REQUIREMENT A: Write out the records word for word, starting at the first line and ending at the line that contains "pyautogui.click(x=788, y=349)".

EXCERPT:
- - -
It’s that time of year you see, harvest safely gathered in. Well, I say safely. Not on the Isle of Oxney …
In days of yore, when the drooping ears of wheat signalled they were ripe for reaping, one man could scythe his way through one acre in a day. Modern combine harvesters can reap an acre in 15 minutes, which is when the problems start.
Combines can cost up to £380,000 which is a lot of dough to have sitting for the best part of a year beneath a barn’s crumbling roof which you can’t afford to repair because you’ve spent all your money on what it’s meant to be protecting down below. So farmers hire the combine and driver when they need them and timing is always tight because every field of wheat has this unfailing and inconvenient habit of ripening at pretty much the same time as its neighbours.
Which brings me to two brothers, Jacob and Jonah (not their real names). I’m lying, that’s their real names.
They’re each responsible for operating the two trailers that transfer the grain collected by the combine from the field to the Oxney Farm silo. They sit there waiting, one with tractor engine throbbing as if he’s on a Formula One grid, waiting for the signal that the time has come. Jacob usually gets first dibs (seniority) and once his trailer is full, he’s off, thundering round the field and then out onto the road that both brothers mistakenly believe is the Silverstone race track. Schoolchildren, dog walkers, cyclists, car drivers, even other tractor operators throw themselves into the hedgerow as soon as Jacob hoves into view, his face a grim portrait of murderous intent.
Because this is serious. This is a time trial. He has to get to the silo, discharge the grain and return to the field in a quicker time than his brother can achieve. Thirty mile an hour speed limit through the village? Pah! That’s for wimps, not macho man at the helm of 31 tonnes of tractor and trailer he couldn’t actually stop if he wanted to.
- - -
DATA SECTION:
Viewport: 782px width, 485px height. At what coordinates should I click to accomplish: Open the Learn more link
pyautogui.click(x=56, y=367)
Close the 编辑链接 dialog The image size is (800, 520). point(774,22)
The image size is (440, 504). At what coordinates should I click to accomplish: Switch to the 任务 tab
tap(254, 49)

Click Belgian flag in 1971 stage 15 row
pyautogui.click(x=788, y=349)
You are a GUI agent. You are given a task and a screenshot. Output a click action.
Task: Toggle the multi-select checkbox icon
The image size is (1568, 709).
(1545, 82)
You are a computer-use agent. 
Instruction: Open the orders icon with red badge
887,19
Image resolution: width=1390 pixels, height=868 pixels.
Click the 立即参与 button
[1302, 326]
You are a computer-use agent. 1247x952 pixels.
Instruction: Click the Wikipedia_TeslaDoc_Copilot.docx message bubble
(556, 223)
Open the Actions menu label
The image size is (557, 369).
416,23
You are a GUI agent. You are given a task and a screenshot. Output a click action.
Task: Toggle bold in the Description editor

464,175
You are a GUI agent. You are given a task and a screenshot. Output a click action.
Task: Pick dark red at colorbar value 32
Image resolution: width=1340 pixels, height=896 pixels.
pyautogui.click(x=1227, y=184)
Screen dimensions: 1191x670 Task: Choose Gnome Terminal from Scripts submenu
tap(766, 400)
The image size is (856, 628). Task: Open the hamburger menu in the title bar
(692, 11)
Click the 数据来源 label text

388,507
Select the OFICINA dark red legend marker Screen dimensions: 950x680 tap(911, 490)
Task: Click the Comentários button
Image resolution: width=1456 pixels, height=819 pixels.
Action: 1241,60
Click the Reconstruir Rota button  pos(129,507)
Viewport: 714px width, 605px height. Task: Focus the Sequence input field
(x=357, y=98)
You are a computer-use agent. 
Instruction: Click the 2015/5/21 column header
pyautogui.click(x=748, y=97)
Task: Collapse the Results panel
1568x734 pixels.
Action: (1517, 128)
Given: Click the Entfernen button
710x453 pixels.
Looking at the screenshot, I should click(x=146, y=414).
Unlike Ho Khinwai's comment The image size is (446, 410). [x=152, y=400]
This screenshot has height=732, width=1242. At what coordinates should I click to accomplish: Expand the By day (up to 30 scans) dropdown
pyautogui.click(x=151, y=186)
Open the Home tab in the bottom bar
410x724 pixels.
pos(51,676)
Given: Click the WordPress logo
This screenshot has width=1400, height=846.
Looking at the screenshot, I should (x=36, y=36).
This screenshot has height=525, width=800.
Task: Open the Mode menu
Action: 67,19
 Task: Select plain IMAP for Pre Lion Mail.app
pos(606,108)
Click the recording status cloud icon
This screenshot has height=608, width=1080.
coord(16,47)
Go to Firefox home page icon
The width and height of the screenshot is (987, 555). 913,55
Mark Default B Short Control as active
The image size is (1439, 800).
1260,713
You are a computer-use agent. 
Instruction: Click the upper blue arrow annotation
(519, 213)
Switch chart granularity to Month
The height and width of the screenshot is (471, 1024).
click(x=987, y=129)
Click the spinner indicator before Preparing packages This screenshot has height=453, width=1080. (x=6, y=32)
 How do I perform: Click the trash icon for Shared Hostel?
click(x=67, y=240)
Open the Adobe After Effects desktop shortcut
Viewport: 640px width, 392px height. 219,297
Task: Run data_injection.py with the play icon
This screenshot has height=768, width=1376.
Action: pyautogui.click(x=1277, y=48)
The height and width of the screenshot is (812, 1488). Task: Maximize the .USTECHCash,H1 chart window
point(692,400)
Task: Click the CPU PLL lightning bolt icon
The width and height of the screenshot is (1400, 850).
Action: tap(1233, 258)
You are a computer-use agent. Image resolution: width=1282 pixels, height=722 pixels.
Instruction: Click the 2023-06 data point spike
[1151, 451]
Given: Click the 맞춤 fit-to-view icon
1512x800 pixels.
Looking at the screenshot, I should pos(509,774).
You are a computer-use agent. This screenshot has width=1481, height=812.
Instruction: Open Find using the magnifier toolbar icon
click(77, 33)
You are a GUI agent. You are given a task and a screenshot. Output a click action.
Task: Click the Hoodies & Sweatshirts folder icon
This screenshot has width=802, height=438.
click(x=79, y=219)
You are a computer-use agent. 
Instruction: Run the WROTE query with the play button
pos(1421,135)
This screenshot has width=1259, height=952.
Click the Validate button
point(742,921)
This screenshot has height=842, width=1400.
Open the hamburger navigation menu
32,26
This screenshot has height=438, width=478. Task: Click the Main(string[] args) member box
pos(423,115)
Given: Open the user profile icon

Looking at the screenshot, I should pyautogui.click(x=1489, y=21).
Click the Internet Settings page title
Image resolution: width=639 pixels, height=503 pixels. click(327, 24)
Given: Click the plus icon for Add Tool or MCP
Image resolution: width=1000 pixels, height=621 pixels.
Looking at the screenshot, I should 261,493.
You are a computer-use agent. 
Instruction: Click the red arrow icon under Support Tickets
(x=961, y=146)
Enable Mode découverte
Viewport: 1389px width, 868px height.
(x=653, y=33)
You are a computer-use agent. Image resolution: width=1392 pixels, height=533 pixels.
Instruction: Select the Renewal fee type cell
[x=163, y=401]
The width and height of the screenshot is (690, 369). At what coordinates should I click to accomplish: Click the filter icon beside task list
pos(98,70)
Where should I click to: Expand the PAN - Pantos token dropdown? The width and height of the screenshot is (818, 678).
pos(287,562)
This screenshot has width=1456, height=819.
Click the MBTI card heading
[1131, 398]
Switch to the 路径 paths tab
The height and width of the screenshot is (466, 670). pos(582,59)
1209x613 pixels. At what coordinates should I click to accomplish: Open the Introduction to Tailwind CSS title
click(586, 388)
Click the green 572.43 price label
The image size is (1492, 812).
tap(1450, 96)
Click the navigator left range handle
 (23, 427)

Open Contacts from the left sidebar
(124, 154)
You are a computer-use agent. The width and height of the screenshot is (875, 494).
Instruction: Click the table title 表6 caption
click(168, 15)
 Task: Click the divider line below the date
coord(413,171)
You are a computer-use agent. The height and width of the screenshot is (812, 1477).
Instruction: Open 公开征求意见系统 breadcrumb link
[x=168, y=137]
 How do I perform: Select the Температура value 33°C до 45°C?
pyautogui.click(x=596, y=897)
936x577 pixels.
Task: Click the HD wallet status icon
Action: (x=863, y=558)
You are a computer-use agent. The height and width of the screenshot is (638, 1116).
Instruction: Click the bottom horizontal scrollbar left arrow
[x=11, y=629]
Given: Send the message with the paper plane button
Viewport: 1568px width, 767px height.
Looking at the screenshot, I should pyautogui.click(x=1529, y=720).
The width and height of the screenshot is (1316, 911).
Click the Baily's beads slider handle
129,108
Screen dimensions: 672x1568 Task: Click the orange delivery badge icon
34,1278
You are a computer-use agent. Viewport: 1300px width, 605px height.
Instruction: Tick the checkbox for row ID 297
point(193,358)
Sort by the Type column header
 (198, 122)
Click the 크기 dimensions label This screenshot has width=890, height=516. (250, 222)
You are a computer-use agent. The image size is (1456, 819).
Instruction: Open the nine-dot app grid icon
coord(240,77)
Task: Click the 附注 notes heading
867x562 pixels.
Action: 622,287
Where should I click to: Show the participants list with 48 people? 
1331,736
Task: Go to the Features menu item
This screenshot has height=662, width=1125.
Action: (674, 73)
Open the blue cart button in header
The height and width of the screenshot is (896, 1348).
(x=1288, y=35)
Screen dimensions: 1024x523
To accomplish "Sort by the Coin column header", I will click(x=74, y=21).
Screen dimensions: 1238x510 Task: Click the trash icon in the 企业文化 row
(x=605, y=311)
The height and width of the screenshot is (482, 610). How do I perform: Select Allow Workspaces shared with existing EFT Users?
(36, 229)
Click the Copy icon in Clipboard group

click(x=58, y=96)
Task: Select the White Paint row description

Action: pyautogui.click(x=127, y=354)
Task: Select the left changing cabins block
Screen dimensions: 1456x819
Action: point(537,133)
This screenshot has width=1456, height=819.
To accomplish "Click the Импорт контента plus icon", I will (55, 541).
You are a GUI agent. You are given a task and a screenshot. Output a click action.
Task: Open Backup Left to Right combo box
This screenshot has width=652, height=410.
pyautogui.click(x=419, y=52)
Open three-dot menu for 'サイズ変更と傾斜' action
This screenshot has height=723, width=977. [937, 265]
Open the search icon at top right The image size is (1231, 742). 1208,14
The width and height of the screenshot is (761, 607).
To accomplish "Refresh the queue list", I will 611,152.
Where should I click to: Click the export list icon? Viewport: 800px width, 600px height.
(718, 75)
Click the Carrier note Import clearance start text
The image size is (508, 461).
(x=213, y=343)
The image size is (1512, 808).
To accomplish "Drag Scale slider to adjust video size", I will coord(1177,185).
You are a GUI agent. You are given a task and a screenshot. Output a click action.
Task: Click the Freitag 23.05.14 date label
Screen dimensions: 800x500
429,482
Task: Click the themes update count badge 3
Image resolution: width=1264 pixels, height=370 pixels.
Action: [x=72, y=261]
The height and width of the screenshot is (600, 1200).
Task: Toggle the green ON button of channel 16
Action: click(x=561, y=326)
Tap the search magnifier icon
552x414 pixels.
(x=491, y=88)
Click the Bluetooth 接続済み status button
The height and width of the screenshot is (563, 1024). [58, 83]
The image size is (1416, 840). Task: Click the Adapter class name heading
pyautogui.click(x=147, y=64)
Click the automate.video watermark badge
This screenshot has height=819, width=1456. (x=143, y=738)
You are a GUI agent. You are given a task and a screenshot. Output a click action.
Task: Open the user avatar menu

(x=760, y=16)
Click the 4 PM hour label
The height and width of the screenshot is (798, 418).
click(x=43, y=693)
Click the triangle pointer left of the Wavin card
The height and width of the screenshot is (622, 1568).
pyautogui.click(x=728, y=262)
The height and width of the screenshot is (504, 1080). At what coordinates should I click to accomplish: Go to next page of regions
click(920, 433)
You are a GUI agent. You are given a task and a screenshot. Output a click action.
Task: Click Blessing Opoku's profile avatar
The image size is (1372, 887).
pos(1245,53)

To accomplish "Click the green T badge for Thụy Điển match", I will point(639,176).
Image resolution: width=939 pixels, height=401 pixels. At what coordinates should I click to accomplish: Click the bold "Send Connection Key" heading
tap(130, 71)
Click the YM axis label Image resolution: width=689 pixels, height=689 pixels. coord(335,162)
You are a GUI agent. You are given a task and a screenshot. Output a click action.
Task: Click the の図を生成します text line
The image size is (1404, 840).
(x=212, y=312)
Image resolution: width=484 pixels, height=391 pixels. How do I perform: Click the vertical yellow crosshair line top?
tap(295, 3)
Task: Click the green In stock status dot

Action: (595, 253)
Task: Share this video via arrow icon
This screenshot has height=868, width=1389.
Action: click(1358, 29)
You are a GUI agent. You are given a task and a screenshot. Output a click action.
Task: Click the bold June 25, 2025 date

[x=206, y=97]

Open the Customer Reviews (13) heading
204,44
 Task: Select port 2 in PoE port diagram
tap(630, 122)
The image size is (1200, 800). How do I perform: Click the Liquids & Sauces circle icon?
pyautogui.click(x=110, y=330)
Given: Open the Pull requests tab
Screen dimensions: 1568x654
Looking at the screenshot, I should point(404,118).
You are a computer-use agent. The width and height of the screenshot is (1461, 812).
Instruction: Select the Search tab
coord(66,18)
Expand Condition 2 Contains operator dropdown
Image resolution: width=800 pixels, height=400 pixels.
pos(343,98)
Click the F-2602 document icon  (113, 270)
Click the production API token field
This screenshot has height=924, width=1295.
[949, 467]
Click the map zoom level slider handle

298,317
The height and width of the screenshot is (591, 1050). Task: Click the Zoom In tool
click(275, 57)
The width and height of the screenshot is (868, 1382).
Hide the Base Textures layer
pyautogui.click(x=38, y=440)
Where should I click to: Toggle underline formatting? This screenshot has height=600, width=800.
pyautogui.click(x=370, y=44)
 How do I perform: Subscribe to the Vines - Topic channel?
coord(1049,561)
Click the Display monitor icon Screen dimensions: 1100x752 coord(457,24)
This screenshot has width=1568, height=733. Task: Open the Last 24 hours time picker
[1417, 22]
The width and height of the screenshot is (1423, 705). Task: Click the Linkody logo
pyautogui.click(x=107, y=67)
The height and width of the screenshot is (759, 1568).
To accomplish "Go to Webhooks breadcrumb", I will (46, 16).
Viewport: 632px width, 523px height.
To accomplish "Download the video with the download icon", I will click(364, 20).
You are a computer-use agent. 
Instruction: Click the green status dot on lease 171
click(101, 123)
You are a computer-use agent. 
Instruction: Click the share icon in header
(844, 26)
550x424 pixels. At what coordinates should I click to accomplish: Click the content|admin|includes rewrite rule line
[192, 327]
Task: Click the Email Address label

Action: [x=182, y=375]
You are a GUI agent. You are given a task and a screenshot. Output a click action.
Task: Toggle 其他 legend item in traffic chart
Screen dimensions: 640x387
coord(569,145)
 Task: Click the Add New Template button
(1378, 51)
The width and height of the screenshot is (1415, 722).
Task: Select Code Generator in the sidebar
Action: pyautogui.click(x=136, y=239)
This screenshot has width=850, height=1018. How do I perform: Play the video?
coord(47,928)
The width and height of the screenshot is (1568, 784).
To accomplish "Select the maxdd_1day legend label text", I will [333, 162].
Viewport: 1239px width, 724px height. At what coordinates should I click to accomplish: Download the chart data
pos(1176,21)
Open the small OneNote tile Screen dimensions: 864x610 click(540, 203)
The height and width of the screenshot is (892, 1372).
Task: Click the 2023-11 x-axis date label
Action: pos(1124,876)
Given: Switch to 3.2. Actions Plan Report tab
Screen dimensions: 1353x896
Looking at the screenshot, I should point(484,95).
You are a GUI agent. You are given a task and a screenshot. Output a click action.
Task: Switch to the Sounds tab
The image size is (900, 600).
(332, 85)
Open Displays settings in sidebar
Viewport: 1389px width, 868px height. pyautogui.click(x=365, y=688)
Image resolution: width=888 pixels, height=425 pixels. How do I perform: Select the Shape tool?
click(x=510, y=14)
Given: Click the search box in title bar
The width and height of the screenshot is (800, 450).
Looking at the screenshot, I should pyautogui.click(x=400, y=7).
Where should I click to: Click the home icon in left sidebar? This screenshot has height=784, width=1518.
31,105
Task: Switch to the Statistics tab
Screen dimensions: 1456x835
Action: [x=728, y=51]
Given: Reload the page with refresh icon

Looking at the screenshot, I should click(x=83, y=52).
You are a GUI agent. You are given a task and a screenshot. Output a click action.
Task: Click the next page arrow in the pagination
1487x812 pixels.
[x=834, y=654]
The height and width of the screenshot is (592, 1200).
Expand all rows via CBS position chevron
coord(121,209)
- - -
REQUIREMENT B: In the piece about the Oxney harvest, who throws themselves into the hedgerow when Jacob comes into view?

REPLY A:
Viewport: 782px width, 485px height. At what coordinates should I click to accomplish: Open the Learn more link
pyautogui.click(x=56, y=367)
Close the 编辑链接 dialog The image size is (800, 520). point(774,22)
The image size is (440, 504). At what coordinates should I click to accomplish: Switch to the 任务 tab
tap(254, 49)

Click Belgian flag in 1971 stage 15 row
pyautogui.click(x=788, y=349)

REPLY B: Schoolchildren, dog walkers, cyclists, car drivers, and other tractor operators.